KOPO: Welche Themenschwerpunkte sehen Sie 2024?
Dr. André Berghegger: Es muss uns gelingen, den Menschen nach den vielen aufeinander folgenden Krisen wieder Zuversicht zu vermitteln. Hier sehe ich die Städte und Gemeinden in einer Schlüsselrolle, denn die Bürgerinnen und Bürger erleben ihren Staat vor Ort in ihrem unmittelbaren Lebensumfeld. Es muss daher darum gehen, die Kommunen zu stärken und den Menschen Sicherheit zu geben. Ziel sollte
es sein, den wachsenden Populismus zurückzudrängen und durch kleine, aber spürbare Fortschritte Vertrauen in unseren Staat zurückzugewinnen.
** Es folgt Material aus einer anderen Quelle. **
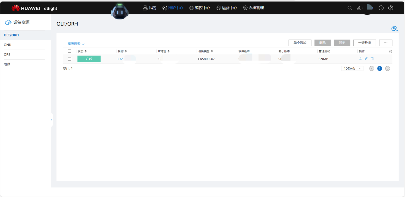Open the column settings gear on table header
The image size is (405, 197).
(390, 51)
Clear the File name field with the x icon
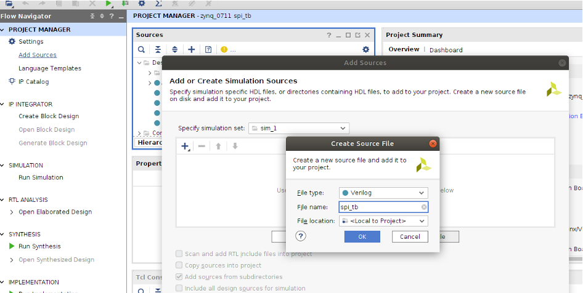 [424, 207]
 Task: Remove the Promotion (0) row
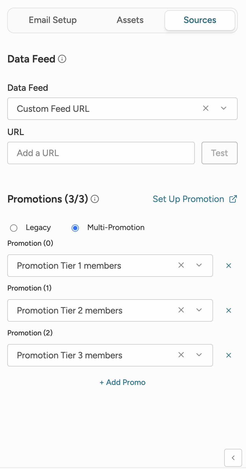click(x=229, y=266)
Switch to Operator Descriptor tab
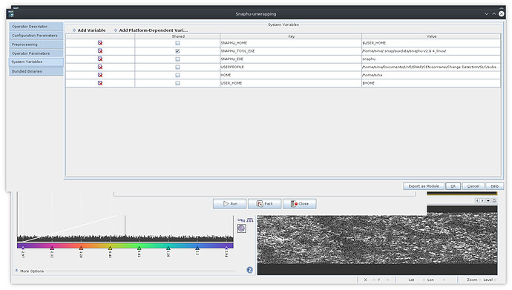The height and width of the screenshot is (290, 512). click(36, 27)
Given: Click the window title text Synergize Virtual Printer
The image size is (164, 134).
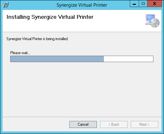Looking at the screenshot, I should click(82, 5).
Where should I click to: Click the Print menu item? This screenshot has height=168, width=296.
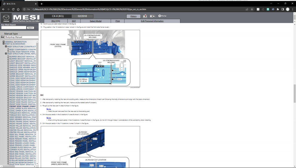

Wir dürfen nicht vergessen, dass in diesem Jahr mit der Europawahl und zahlreichen Kommunalwahlen wichtige politische Entscheidungen anstehen. Hier müssen wir alles daransetzen, die Demokratie und die demokratischen Parteien zu stärken und zu verdeutlichen, dass Politik auch Lösungen anbieten kann. Dies gelingt am besten vor Ort in den Kommunen.
KOPO: Lieber Herr Dr. Berghegger, vielen Dank für das Gespräch.
Das Interview erschien in der KOPO-Ausgabe 1/2024.